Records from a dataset
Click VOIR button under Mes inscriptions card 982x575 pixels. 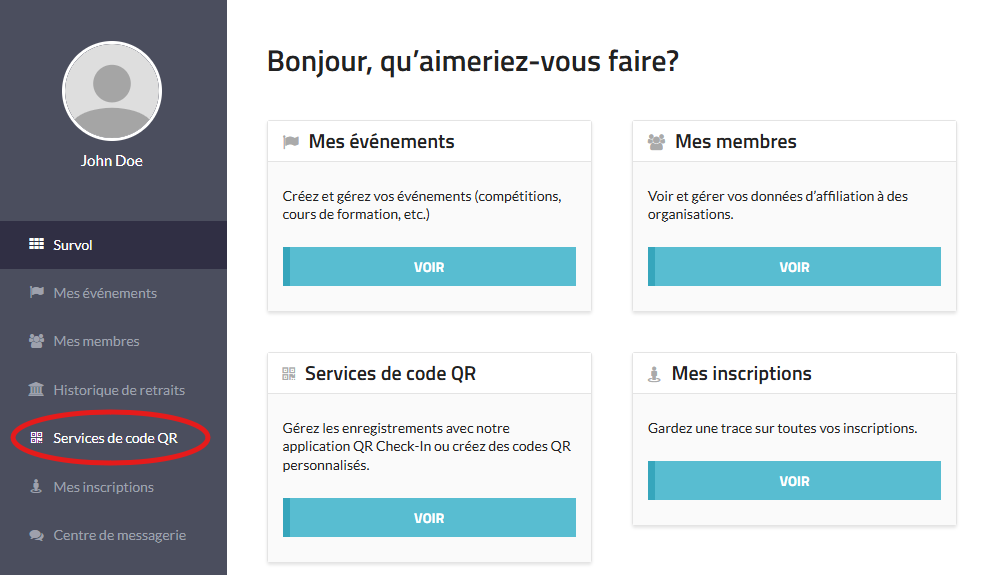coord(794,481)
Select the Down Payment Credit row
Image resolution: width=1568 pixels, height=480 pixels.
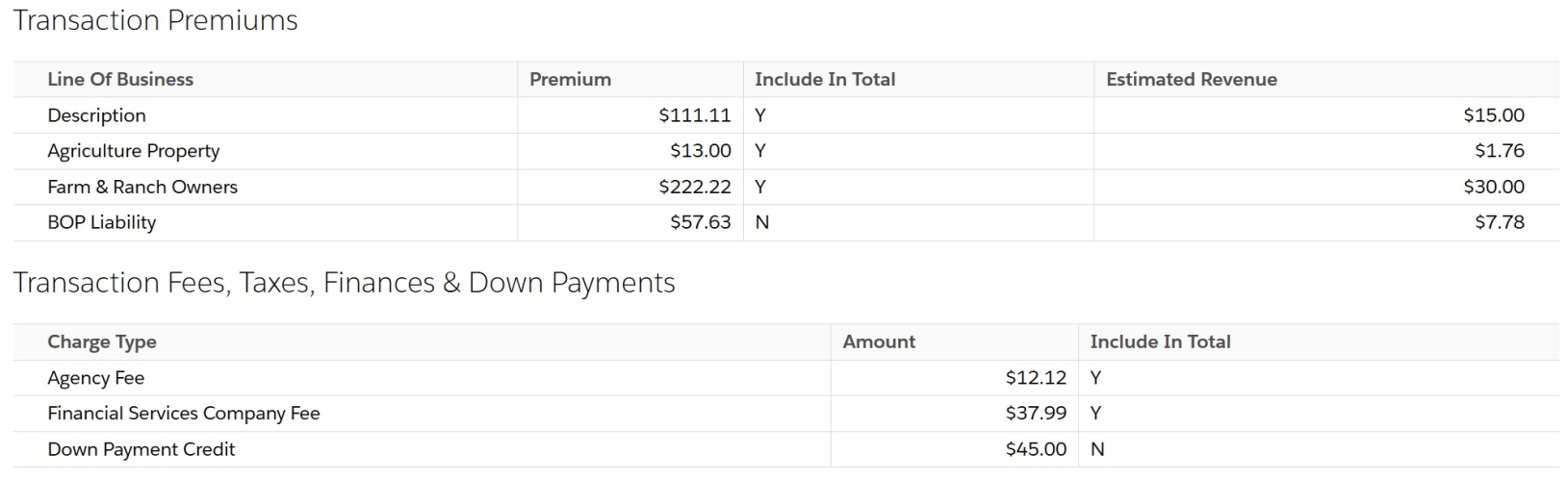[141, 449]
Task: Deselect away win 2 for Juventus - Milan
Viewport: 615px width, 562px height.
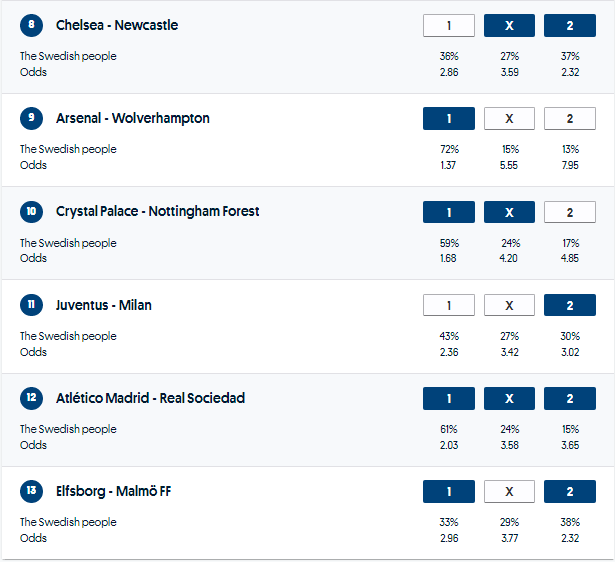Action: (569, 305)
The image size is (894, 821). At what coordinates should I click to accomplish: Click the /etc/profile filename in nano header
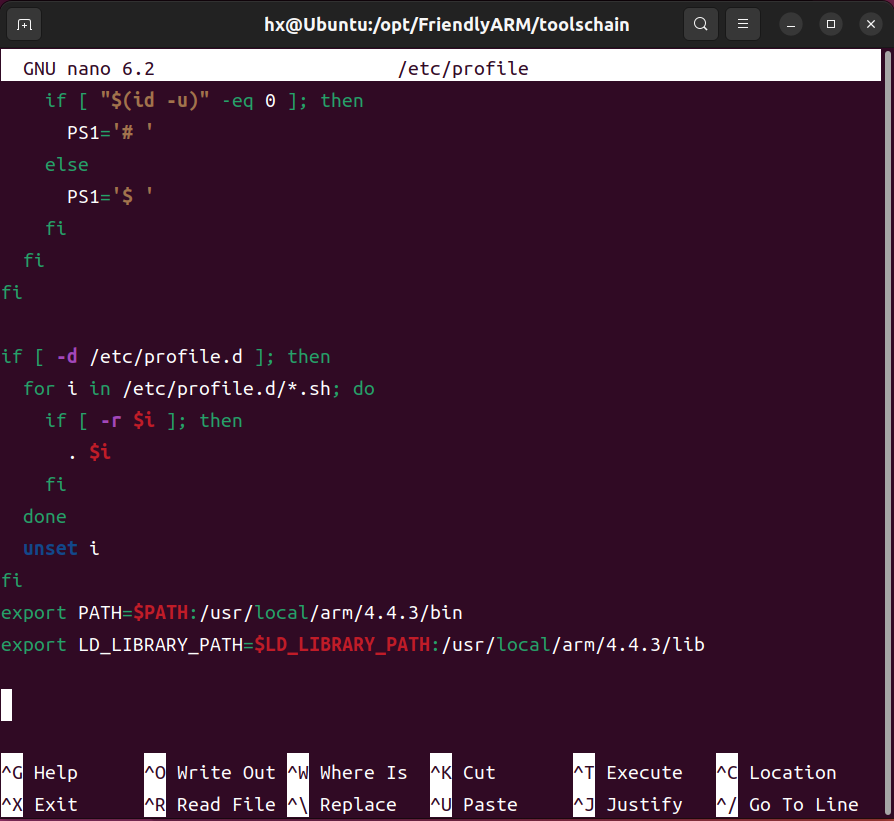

## Assigned task
Write out exactly the lines that run from the one containing "Viewport: 615px width, 562px height." to the last line of the entries above, both ends kept, pictures left out.

## Written answer
Viewport: 615px width, 562px height.
Action: (569, 305)
The image size is (894, 821). At what coordinates should I click to accomplish: Click the /etc/profile filename in nano header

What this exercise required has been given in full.